▶ **EXERCISE DESCRIPTION**: How many lines in the data below contain the string "width", with case counting? Reply with the number alone.

▶ **DATASET RECORDS**:
########

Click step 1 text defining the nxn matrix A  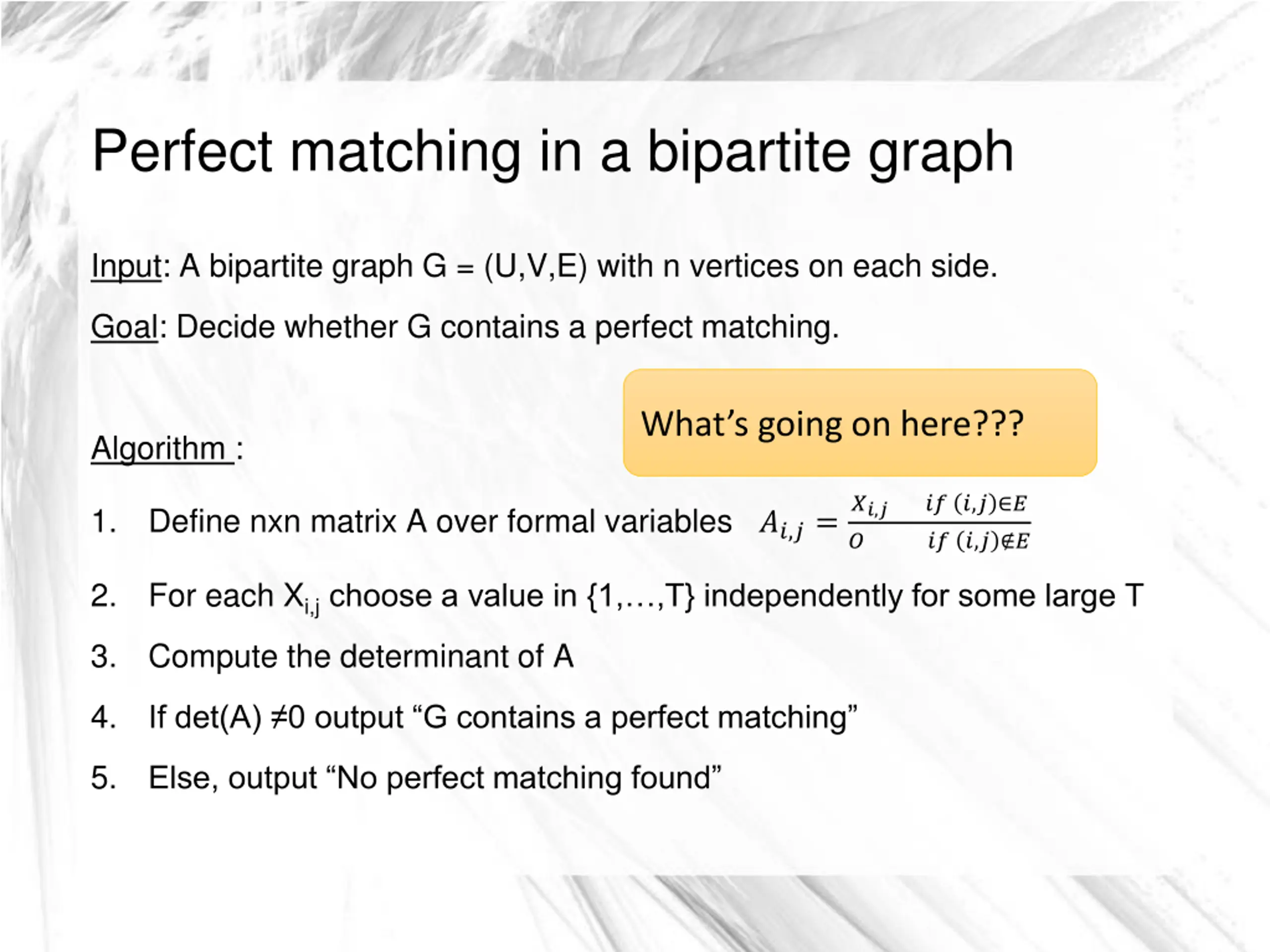click(x=440, y=522)
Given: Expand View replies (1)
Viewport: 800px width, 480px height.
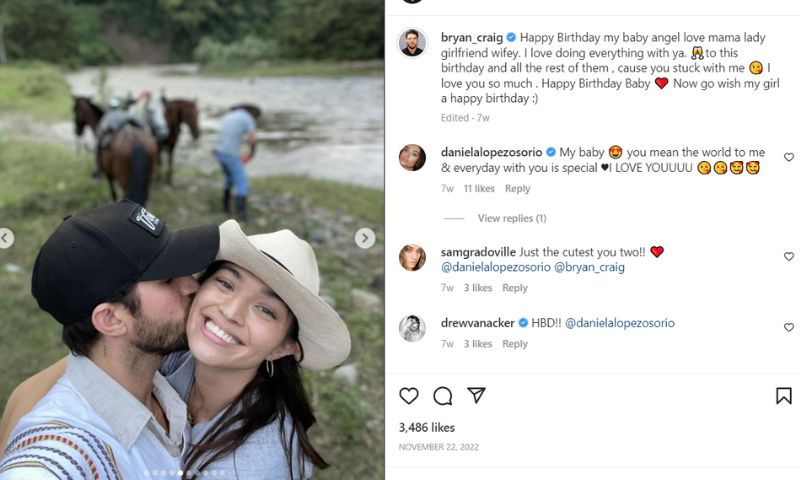Looking at the screenshot, I should coord(512,218).
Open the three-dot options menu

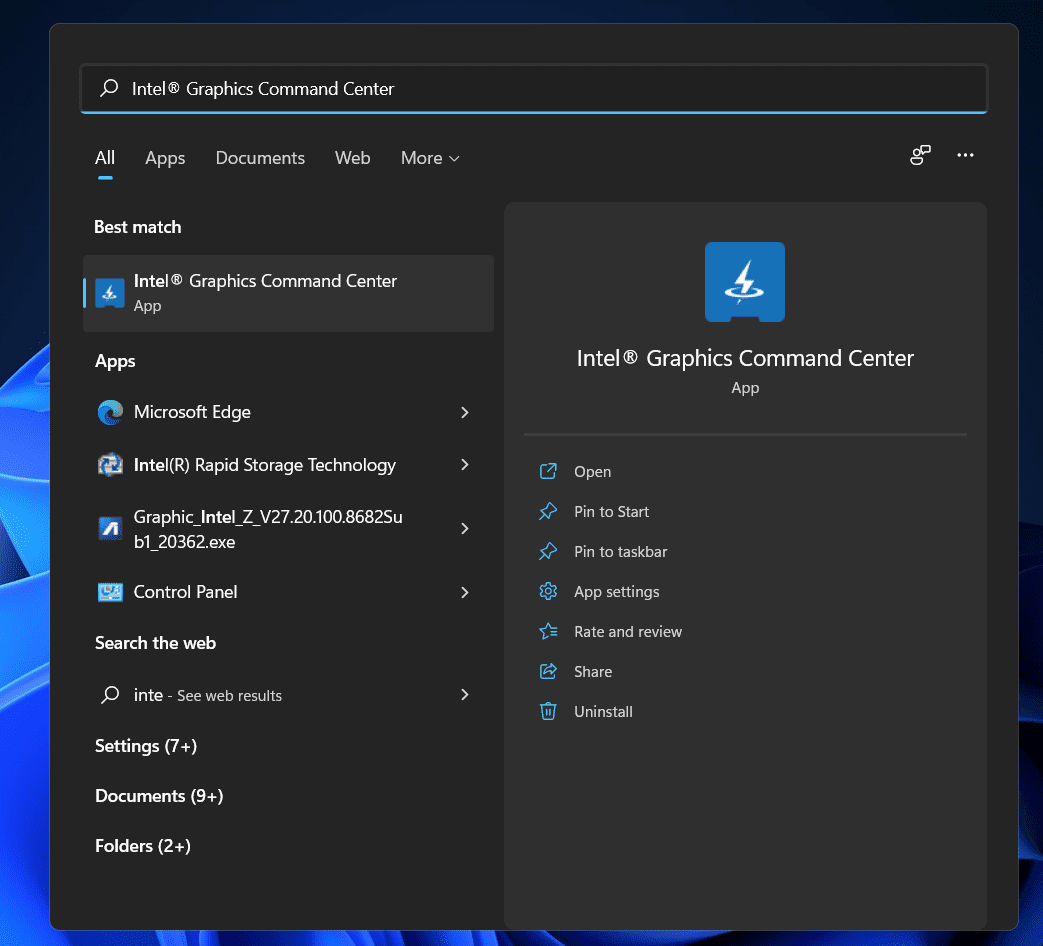965,155
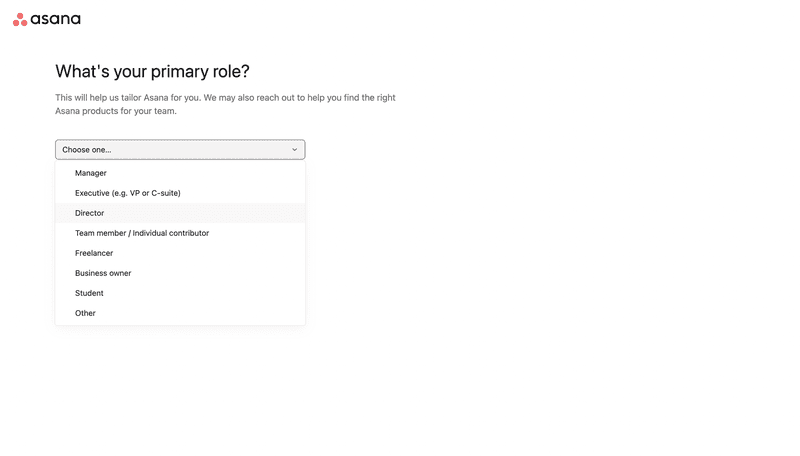Pick the highlighted Director option
This screenshot has height=456, width=800.
click(x=90, y=213)
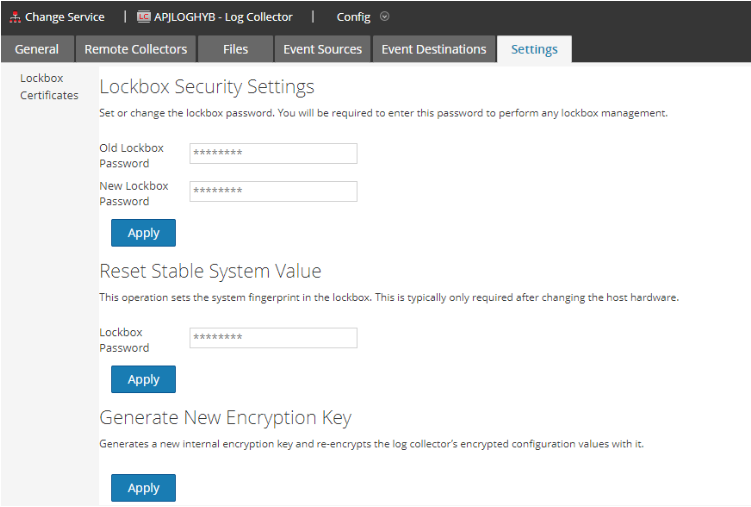Focus Lockbox Password field under Reset Stable System Value
This screenshot has width=751, height=507.
(273, 338)
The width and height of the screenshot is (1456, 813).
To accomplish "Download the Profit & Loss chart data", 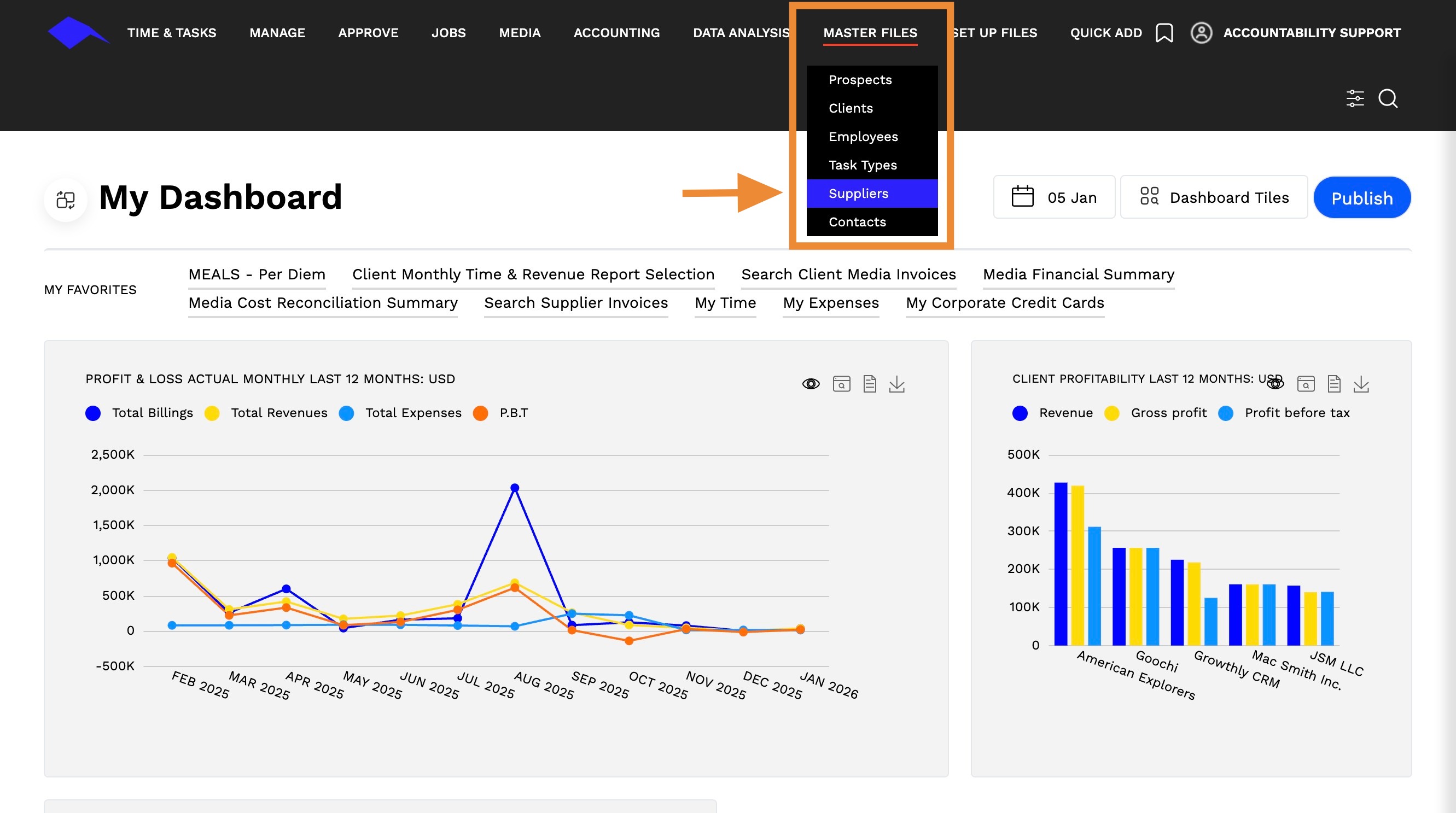I will [x=897, y=384].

########

▶ **TASK ANSWER**: 4